▸ Available records
-------------------------
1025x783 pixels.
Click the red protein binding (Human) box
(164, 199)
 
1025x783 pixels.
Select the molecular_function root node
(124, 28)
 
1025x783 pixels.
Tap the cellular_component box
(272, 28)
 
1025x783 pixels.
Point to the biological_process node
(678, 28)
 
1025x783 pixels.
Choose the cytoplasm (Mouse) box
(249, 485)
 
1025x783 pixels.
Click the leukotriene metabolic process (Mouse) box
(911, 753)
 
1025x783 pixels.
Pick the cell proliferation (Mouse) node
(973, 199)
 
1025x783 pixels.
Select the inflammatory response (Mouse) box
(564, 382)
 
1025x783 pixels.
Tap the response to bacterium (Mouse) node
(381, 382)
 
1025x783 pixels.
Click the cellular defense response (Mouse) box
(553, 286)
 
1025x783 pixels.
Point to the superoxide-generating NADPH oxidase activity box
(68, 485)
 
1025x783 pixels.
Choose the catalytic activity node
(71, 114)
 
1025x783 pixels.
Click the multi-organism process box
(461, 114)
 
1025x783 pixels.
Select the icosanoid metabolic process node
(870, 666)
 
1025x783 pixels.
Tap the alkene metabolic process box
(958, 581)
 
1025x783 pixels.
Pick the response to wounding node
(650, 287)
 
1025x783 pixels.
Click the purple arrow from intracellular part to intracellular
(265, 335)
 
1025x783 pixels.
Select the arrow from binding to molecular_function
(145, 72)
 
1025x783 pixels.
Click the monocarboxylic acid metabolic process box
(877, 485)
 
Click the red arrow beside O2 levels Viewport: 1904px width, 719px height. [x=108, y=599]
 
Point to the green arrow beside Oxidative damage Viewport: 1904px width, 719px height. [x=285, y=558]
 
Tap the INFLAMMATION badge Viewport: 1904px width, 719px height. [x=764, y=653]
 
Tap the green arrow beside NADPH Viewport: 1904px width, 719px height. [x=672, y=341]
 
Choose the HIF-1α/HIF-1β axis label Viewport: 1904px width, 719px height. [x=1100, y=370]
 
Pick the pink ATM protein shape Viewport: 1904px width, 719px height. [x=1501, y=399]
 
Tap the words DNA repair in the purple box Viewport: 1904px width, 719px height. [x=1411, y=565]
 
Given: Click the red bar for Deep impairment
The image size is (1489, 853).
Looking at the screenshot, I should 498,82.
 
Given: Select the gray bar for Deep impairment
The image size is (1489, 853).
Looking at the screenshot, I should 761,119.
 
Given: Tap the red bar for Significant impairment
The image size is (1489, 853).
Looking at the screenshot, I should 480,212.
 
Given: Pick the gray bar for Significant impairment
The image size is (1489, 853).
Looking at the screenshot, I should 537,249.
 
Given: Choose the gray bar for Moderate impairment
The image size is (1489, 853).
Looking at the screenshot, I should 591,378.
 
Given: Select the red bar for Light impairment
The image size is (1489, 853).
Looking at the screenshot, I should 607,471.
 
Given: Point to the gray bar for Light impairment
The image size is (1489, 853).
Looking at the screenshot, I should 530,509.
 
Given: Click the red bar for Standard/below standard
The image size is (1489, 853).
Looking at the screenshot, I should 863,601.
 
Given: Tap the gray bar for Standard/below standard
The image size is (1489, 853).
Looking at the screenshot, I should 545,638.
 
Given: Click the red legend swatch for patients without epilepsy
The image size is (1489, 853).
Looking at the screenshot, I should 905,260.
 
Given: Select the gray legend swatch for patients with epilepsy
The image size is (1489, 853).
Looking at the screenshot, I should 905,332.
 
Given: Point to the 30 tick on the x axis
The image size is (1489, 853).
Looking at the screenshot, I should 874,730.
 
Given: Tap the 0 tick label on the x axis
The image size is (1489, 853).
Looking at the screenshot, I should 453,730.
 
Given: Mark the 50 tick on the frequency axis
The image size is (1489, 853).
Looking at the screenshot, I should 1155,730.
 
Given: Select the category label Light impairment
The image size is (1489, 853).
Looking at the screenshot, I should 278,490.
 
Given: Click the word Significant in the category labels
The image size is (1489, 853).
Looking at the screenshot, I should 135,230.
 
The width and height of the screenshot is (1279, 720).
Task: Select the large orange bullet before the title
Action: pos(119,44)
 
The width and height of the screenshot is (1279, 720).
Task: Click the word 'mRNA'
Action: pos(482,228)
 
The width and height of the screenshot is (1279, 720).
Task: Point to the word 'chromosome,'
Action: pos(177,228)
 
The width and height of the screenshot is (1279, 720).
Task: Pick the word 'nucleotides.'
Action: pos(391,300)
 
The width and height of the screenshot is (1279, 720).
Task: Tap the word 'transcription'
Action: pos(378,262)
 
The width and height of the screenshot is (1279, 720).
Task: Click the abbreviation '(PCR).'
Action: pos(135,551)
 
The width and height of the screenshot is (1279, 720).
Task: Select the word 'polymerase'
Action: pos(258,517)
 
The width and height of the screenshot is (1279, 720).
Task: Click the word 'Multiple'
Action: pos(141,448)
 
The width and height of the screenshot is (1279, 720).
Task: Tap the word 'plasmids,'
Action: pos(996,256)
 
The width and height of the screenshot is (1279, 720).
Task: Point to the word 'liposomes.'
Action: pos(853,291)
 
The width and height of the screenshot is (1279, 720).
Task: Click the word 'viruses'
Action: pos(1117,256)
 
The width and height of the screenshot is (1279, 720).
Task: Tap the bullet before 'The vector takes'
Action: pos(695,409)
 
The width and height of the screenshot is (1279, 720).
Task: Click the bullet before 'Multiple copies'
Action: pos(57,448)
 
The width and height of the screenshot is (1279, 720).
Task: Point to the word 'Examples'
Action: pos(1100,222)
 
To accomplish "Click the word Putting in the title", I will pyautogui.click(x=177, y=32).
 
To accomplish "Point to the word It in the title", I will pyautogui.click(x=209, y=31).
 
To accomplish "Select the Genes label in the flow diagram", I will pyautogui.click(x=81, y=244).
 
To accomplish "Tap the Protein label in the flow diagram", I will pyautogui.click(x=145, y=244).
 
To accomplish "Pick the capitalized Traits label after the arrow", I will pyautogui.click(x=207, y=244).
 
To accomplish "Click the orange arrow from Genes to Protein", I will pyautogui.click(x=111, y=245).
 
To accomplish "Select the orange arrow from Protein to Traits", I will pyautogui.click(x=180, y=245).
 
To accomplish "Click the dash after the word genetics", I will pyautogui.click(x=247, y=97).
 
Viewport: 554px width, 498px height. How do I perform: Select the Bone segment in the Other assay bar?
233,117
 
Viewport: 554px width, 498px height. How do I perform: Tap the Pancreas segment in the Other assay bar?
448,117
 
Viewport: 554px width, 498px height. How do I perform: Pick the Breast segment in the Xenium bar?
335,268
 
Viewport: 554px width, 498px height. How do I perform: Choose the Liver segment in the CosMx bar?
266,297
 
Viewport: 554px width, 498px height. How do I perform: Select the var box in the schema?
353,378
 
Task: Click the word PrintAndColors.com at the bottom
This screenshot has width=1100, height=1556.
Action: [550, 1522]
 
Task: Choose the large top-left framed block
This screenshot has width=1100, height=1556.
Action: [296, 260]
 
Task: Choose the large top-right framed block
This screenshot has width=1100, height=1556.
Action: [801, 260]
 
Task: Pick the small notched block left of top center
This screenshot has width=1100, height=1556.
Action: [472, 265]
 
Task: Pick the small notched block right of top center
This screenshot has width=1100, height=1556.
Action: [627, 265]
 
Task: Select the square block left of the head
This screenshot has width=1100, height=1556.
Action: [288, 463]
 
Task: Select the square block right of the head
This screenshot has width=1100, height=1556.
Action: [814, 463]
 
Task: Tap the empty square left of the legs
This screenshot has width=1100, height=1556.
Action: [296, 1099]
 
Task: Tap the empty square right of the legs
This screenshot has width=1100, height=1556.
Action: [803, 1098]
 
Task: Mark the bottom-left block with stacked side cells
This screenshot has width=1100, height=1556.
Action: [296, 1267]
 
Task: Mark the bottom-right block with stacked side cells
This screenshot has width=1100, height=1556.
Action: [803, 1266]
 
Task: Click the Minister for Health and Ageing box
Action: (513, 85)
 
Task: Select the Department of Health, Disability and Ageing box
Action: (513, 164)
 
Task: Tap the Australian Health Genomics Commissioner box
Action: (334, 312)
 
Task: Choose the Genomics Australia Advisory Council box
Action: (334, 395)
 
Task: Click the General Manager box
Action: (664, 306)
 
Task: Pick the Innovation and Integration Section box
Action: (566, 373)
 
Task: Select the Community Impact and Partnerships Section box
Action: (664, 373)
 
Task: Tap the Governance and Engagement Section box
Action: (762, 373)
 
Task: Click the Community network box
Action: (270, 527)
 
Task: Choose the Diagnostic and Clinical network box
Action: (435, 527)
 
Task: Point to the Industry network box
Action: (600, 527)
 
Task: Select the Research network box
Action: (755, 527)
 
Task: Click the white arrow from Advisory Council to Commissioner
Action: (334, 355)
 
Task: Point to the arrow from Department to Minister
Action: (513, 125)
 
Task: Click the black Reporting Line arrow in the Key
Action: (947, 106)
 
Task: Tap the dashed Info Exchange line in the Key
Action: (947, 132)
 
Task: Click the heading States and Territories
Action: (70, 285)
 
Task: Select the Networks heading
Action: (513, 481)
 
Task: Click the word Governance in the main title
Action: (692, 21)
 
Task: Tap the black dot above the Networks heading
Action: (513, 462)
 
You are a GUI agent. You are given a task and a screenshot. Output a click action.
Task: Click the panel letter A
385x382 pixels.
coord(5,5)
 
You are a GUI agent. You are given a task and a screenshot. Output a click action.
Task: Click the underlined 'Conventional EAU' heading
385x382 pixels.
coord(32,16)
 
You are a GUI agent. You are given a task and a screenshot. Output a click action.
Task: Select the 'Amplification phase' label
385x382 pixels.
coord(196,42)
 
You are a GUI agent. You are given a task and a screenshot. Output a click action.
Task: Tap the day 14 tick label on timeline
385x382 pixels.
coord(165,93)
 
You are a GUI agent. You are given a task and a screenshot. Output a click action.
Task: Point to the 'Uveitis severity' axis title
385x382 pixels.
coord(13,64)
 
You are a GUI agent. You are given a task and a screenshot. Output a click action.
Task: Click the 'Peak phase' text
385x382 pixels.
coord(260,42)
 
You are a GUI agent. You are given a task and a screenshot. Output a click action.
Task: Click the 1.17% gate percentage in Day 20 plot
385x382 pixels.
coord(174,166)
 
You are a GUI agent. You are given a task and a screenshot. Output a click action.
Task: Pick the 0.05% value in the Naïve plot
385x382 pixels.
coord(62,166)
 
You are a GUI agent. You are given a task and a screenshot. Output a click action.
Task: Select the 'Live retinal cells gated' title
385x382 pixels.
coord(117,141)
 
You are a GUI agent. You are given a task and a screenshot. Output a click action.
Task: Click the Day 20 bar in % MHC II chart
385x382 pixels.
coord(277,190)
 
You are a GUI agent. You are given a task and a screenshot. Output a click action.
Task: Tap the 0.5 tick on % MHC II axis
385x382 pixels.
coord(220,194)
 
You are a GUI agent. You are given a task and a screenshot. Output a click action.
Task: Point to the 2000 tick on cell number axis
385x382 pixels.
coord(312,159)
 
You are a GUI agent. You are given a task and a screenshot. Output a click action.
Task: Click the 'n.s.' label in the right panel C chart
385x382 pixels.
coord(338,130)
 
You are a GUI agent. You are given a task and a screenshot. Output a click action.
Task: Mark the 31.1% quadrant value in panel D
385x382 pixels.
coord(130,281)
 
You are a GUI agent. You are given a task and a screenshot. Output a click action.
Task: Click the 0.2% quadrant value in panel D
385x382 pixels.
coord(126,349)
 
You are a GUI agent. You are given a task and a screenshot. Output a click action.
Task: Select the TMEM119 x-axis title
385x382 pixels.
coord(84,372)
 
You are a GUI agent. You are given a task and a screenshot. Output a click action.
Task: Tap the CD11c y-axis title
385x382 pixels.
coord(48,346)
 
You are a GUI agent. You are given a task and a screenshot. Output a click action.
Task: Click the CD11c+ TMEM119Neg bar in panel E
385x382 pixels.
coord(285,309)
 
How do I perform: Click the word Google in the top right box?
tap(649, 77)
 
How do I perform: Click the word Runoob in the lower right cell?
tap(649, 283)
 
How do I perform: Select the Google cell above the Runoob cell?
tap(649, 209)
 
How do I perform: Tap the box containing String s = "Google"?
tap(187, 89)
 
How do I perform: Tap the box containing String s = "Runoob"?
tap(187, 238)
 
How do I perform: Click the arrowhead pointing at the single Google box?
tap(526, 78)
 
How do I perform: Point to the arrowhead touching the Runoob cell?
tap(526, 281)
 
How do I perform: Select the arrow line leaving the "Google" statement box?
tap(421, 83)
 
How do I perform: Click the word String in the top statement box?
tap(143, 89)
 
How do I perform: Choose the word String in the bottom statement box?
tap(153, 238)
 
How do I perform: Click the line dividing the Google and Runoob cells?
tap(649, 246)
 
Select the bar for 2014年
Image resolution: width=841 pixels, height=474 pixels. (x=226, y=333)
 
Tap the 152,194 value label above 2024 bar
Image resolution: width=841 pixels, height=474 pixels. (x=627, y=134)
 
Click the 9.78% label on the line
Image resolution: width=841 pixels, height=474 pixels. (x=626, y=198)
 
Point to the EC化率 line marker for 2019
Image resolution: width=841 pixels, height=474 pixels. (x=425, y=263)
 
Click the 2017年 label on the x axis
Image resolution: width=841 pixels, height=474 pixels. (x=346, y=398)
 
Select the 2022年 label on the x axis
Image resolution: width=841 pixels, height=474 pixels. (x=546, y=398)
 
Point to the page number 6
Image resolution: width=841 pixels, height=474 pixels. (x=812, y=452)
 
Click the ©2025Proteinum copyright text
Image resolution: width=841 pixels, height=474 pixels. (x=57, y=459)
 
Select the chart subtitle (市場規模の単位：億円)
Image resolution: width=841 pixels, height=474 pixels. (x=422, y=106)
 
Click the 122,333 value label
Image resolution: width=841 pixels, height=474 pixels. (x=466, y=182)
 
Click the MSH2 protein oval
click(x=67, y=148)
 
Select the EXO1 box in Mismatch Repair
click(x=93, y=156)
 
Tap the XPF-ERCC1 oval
-------------------------
Look over the data and work out how many lines include the word "diagram"; reply with the number only.

▸ Expected answer
2